**Instructions for the task**
Return the stretch from the line with "Given: Click the Create New Product button" through the line with "Image resolution: width=848" in the data below, character for character, skipping all pictures.

**Exercise material**
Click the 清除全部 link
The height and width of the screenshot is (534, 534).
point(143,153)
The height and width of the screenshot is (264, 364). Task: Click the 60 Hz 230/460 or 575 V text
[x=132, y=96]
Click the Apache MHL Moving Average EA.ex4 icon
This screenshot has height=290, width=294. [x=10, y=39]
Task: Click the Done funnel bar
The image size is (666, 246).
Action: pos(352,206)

* * *

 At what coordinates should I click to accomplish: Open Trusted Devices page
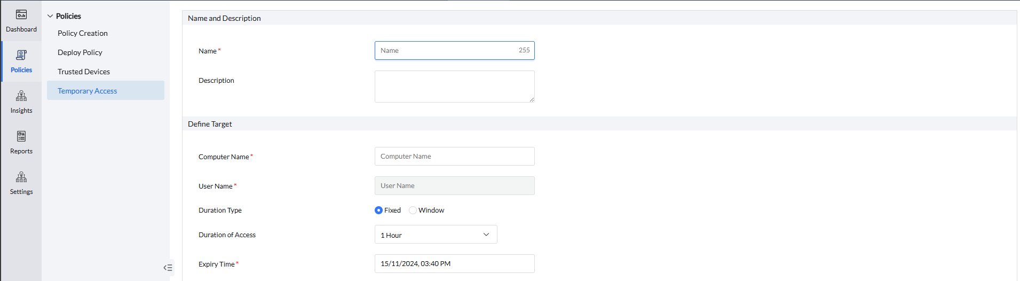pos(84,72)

==

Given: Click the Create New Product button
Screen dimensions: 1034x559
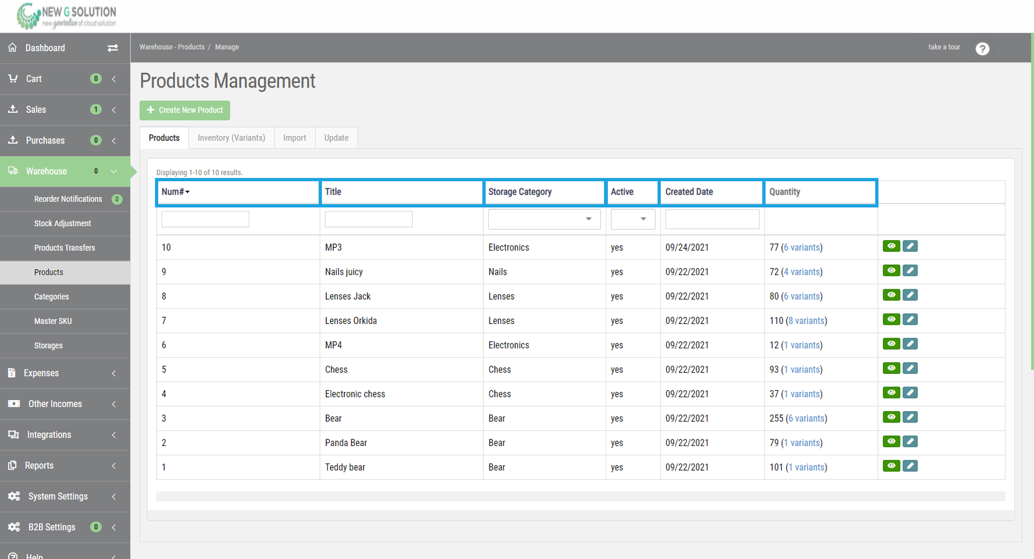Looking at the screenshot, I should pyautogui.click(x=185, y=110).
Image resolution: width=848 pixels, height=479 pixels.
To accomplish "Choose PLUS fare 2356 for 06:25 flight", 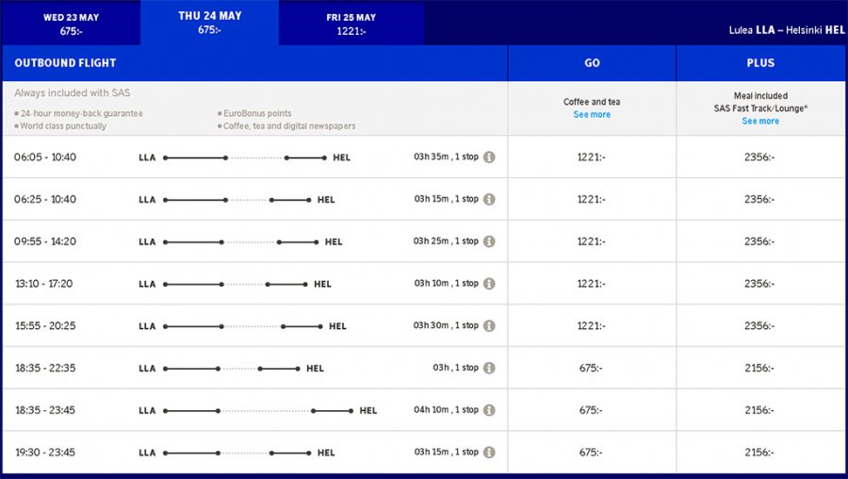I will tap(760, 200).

**Response area**
Given: Click the Create New Product button
Screen dimensions: 1034x559
Looking at the screenshot, I should pyautogui.click(x=185, y=110).
Image resolution: width=848 pixels, height=479 pixels.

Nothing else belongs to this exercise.